_AVAILABLE DATA_:
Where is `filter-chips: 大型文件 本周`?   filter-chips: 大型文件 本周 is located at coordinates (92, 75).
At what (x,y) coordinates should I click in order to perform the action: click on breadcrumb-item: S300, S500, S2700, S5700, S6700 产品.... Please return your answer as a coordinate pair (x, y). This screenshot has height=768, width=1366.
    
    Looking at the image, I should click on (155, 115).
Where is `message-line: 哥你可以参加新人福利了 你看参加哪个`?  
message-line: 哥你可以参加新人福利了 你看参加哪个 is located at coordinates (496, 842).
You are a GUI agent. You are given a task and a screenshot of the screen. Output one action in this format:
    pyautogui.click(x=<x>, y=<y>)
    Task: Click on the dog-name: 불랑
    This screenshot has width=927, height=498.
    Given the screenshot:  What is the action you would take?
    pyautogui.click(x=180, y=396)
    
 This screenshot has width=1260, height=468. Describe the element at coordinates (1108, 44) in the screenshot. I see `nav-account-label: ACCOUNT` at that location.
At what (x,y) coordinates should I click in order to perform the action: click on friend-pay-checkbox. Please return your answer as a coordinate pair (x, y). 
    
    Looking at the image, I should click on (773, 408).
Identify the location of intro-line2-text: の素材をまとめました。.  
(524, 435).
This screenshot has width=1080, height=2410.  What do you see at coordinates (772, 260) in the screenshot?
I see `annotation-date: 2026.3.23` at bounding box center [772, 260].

_ABOUT THIS EXERCISE_: Extract every line of the items above and reproduce each one verbatim.

_TASK SOLUTION_:
Where is `filter-chips: 大型文件 本周`?   filter-chips: 大型文件 本周 is located at coordinates (92, 75).
At what (x,y) coordinates should I click in order to perform the action: click on breadcrumb-item: S300, S500, S2700, S5700, S6700 产品.... Please return your answer as a coordinate pair (x, y). This screenshot has height=768, width=1366.
    
    Looking at the image, I should click on (155, 115).
Where is `message-line: 哥你可以参加新人福利了 你看参加哪个`?  
message-line: 哥你可以参加新人福利了 你看参加哪个 is located at coordinates (496, 842).
You are a GUI agent. You are given a task and a screenshot of the screen. Output one action in this format:
    pyautogui.click(x=<x>, y=<y>)
    Task: Click on the dog-name: 불랑
    This screenshot has width=927, height=498.
    Given the screenshot:  What is the action you would take?
    pyautogui.click(x=180, y=396)
    
 This screenshot has width=1260, height=468. Describe the element at coordinates (1108, 44) in the screenshot. I see `nav-account-label: ACCOUNT` at that location.
At what (x,y) coordinates should I click in order to perform the action: click on friend-pay-checkbox. Please return your answer as a coordinate pair (x, y). 
    
    Looking at the image, I should click on (773, 408).
Identify the location of intro-line2-text: の素材をまとめました。.  
(524, 435).
This screenshot has width=1080, height=2410.  What do you see at coordinates (772, 260) in the screenshot?
I see `annotation-date: 2026.3.23` at bounding box center [772, 260].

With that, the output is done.